5.3 Data Cubes Revisited

5.3 Data Cubes Revisited#

In this book, we saw a range of real-world datasets and the steps required to prepare them for analysis. Several guiding principles for assembling and using analysis-ready data cubes in Xarray can be drawn from these examples.

Let’s first return to the Xarray building blocks described in the background section; we can now provide more-detailed definitions of what they are and how they should be used:

Dissecting data cubes

Dimensions - What do the axes of the data represent? This should be the set of dimensions. Frequently, (x, y, time). Dimensions are orthogonal to each other.
Dimensional coordinate variables - Typically 1-d arrays describing the range and resolution of the data along each dimension. Think of this as axes tick labels on a plot. Non-dimensional coordinate variables - Metadata about the physical observable that varies along one or more dimensions. These can be 1-d up to n-d where n is the length of .dims.
Data variables - Physical observable(s) whose values are known at every point on the grid formed by the dimensions. Attributes - Metadata that can be assigned to a given xr.Dataset or xr.DataArray that is invariant along that object’s dimensions.

Tidying guidelines for Xarray#

At the beginning of the book, we also discussed ‘tidy data’ as its defined for tabular data. Now that we’ve worked through a number of examples preparing n-dimensional array data for analysis, we can enumerate a few best practices that apply in most cases when tidying data with Xarray. The guiding question when thinking about how to tidy data is always:

How can this data be structured to simplify subsequent analysis?

Keep in mind that one organization of the data need not make all analyses equally ergonomic. We must be open to transforming the data between equivalent representations, depending on the task at hand.

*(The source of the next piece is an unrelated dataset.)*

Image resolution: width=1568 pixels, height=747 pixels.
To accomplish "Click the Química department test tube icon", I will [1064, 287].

Here are a few guidelines:

Variables

Data variables

These are the measurements or estimates of your dataset. If there are multiple independent measurements in the dataset, they should be stored as data variables in a xr.Dataset, if the data are univariate, use a xr.DataArray


Guiding Question	What physical observable(s) is my dataset measuring?

Relevant examples

In Sentinel-1, notebook 3 - Exploratory analysis of ASF data, we saw examples of treating multiple backscatter polarizations as data variables versus a single variable along a band dimension. We can convert between the two representations using Dataset.to_array and DataArray.to_dataset.

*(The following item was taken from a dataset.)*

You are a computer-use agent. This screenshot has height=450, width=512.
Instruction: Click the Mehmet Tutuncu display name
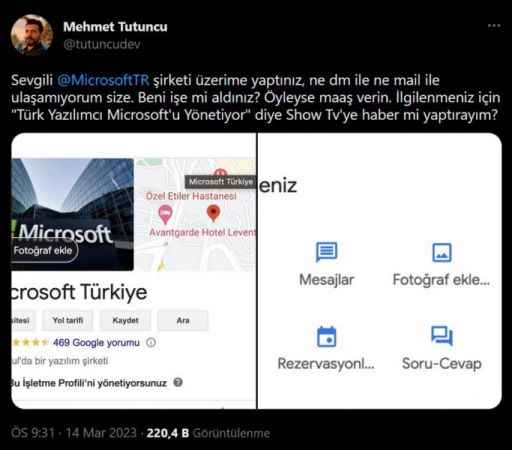click(115, 27)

Takeaway	Data variables should be independent of one another.

Dimensions

Many earth observation data cubes have the same core structure of (x,y,time) or (longitude, latitude, time) dimensions. However, the optimal structure for a given dataset depends on its intended use-case, and there is considerable room to reshape data cubes to fit specific analytical needs.
In these situations, a guiding question could be:


Guiding Question	What ‘shape’ will help me answer the questions I have about this dataset?

Relevant examples

1. Expanding dimensions v. adding variables

Formatting the Sentinel-1 backscatter cube to have vv and vh data variables versus band dimension with the following coordinate array: ('band', ['vh','vv']) (Sentinel-1 tutorial, notebook 3 - exploratory analysis of ASF data).
- If you are only interested in a single polarization of the dataset or looking at backscatter from different polarizations independent of one another, treating backscatter from each polarization as a _data variable is suitable and maybe even optimal; it can be simpler to perform operations on a single variable rather than an entire dimension.
- If you are interested in examining backscatter across different polarizations, the different polarizations are most appropriately represented as elements of a dimension.

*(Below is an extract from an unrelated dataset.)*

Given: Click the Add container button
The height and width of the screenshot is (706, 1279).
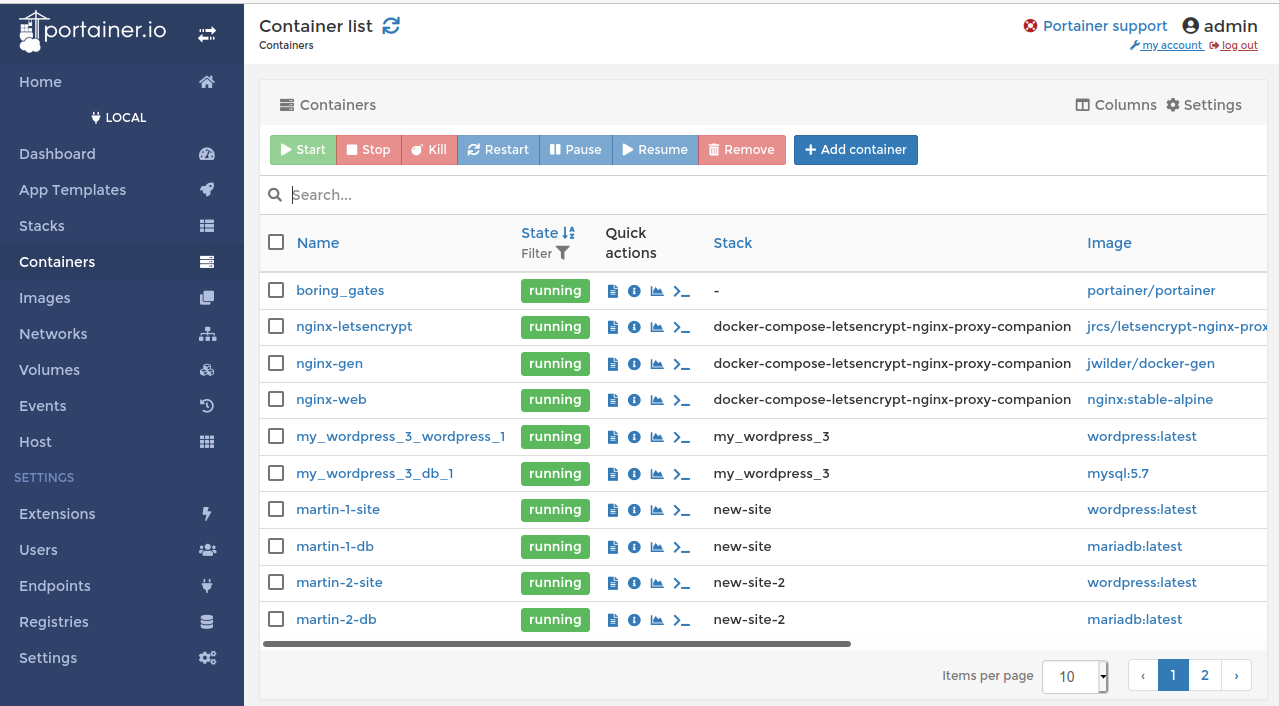Looking at the screenshot, I should point(855,149).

Takeaway	Structure your datacube’s dimensions so that data variables are independent of one another.

Tip

If you are working with a dataset where information about how the variables relate to one another is included in the variable name (e.g. a year, or a band wavelength), this is a sign that there should be an additional dimension.

2. Compare two datasets by combining them into a single cube with an additional dimension

To compare data from different satellites within the ITS_LIVE dataset, we create a new data cube with a 'sensor' dimension (ITS_LIVE tutorial, notebook 4 - exploratory analysis of a single glacier*).
Adding source dimension when comparing ASF and PC backscatter datasets (Sentinel-1 tutorial, notebook 5 - comparing backscatter datasets).
- In this example, the goal of our analysis changes from observing backscatter to observing how measurements of backscatter from two processing pipelines differ from one another. This implies a different shape of the data that is relevant to this question; the appropriate dimensions change from (x, y, time, band) to (x, y, time, band, source).
- Adding a source dimension let’s us index the combined dataset by ‘source’ and compare the two ‘source’ elements on a common grid and scale.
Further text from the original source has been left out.